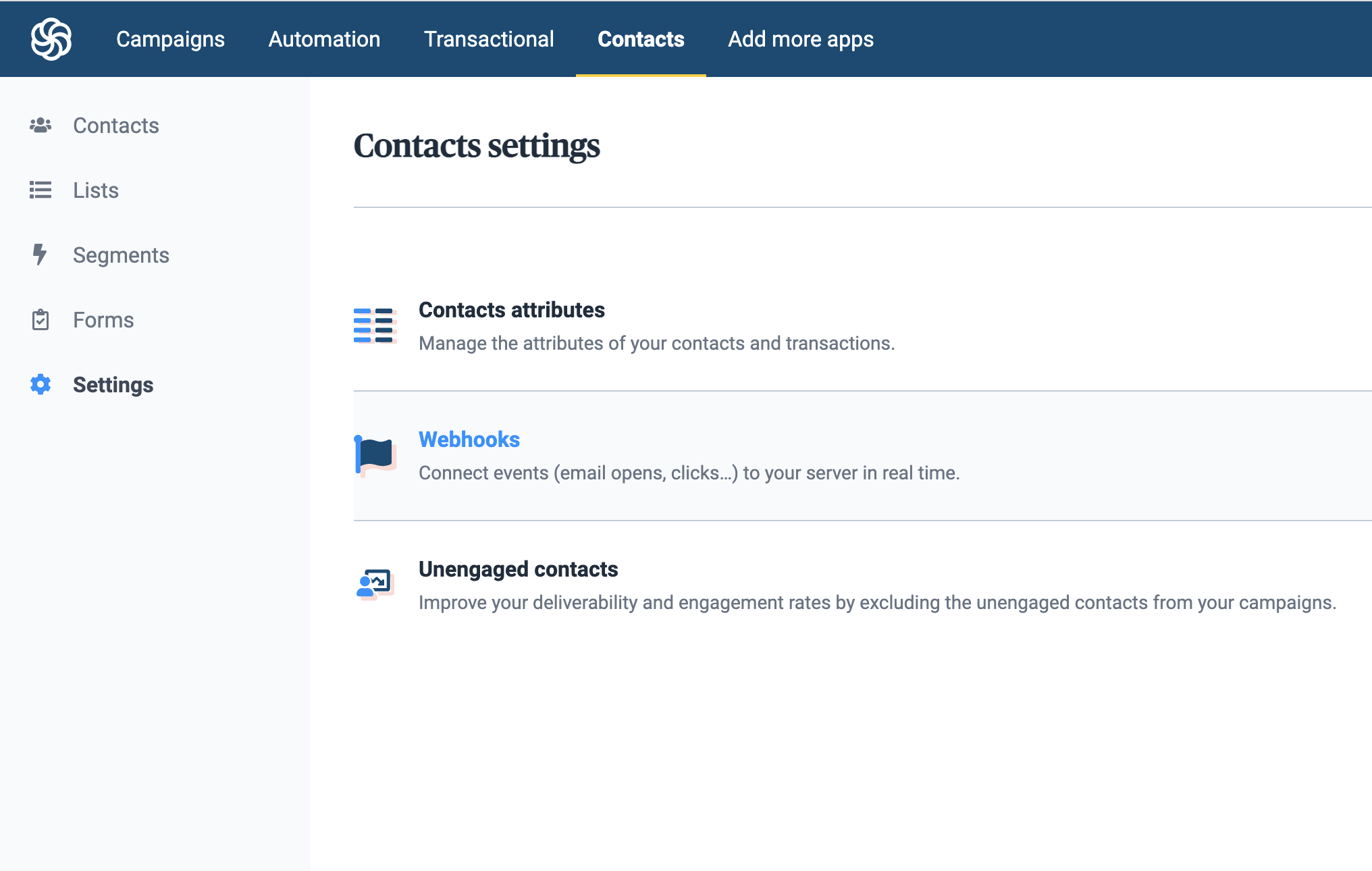The image size is (1372, 871).
Task: Open Add more apps menu
Action: point(800,39)
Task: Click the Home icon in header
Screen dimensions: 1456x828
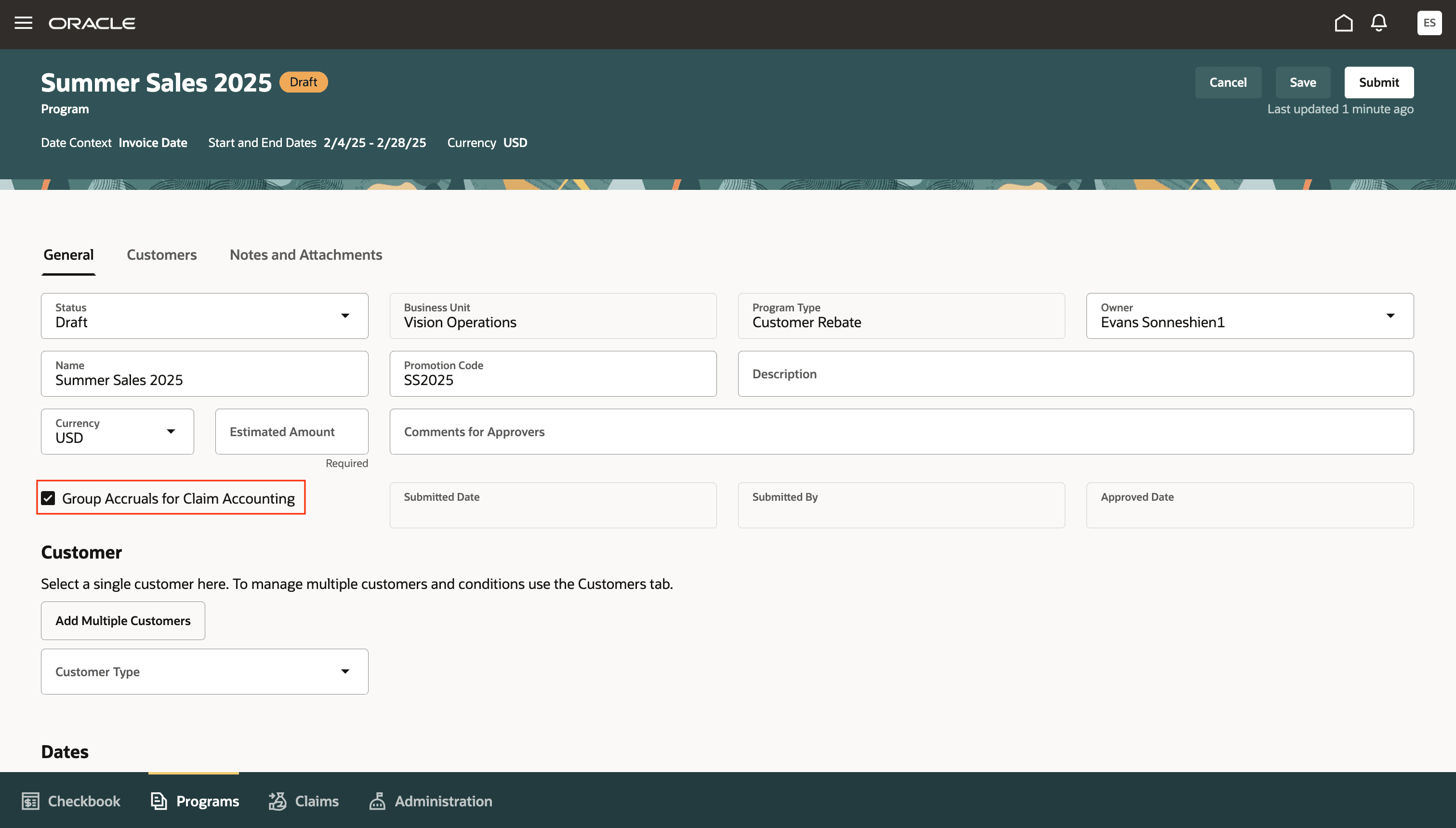Action: [x=1343, y=23]
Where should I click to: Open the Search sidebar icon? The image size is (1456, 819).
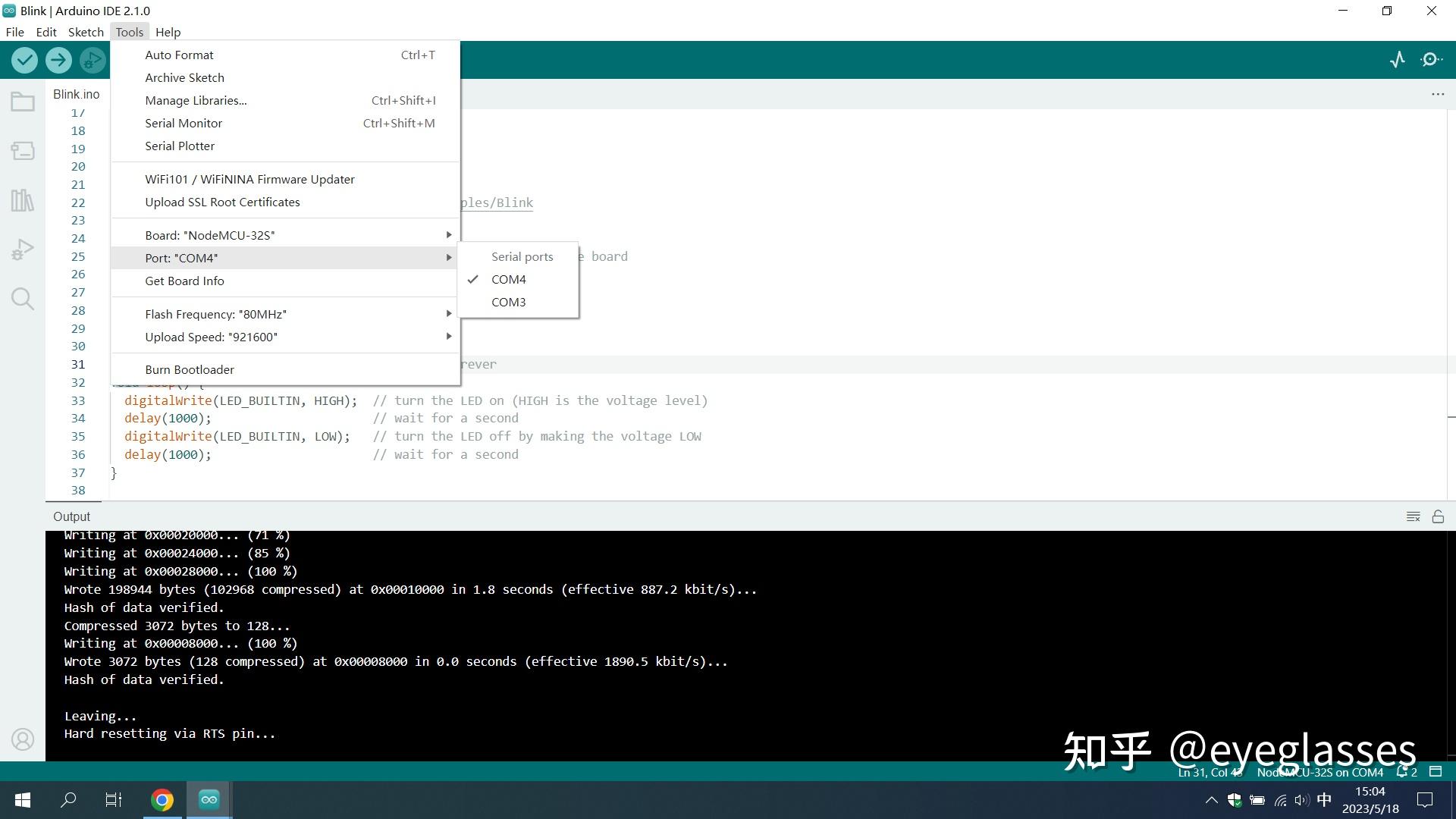22,298
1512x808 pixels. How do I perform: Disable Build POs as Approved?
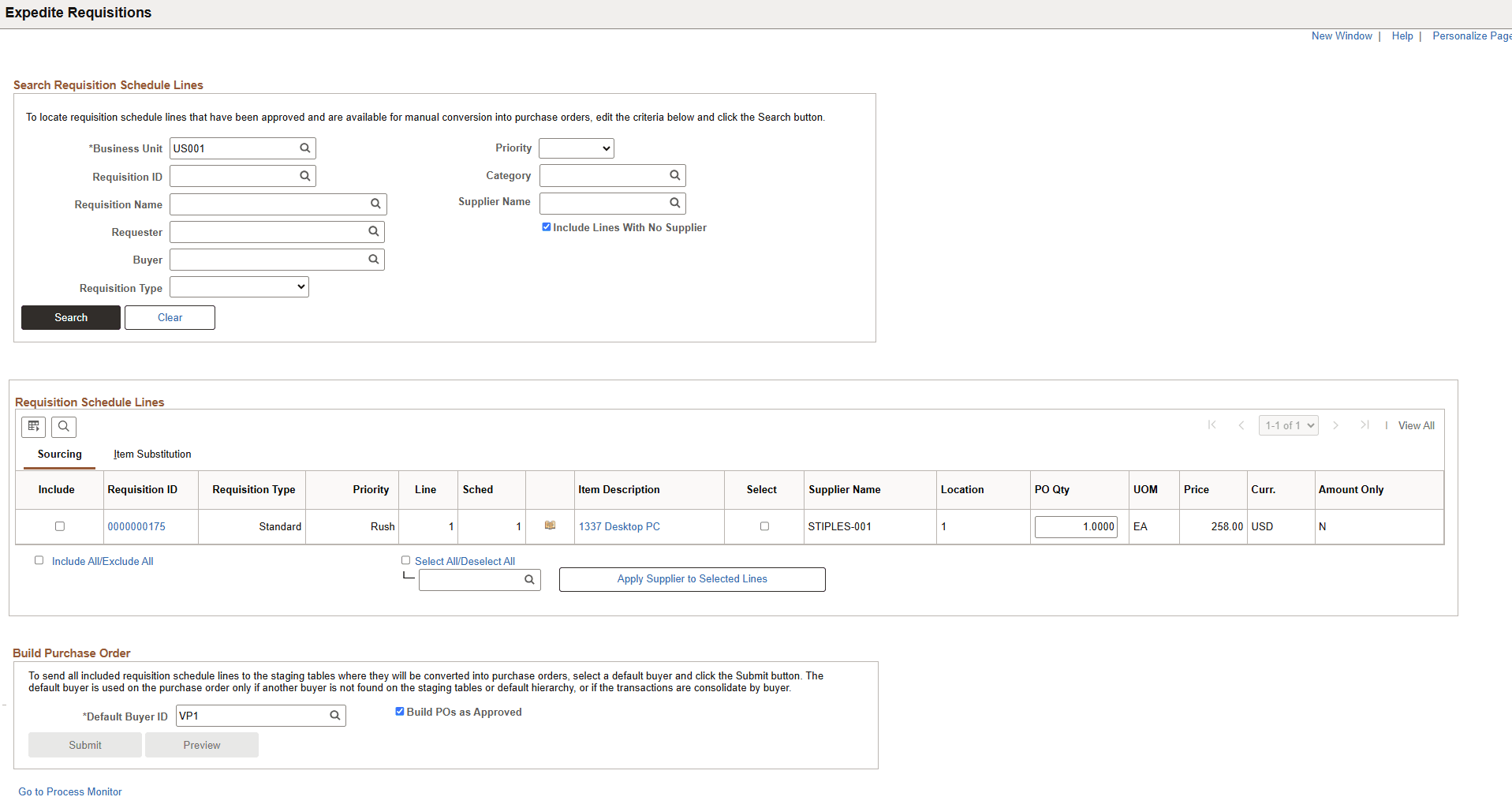click(x=400, y=711)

__What the exercise asks__. From the line holding "Where should I" down to the final line of the entries above, print every line exactly. Pictures do not go in.

__Exercise solution__.
Where should I click to: Open the Search sidebar icon? The image size is (1456, 819).
22,298
1512x808 pixels. How do I perform: Disable Build POs as Approved?
click(x=400, y=711)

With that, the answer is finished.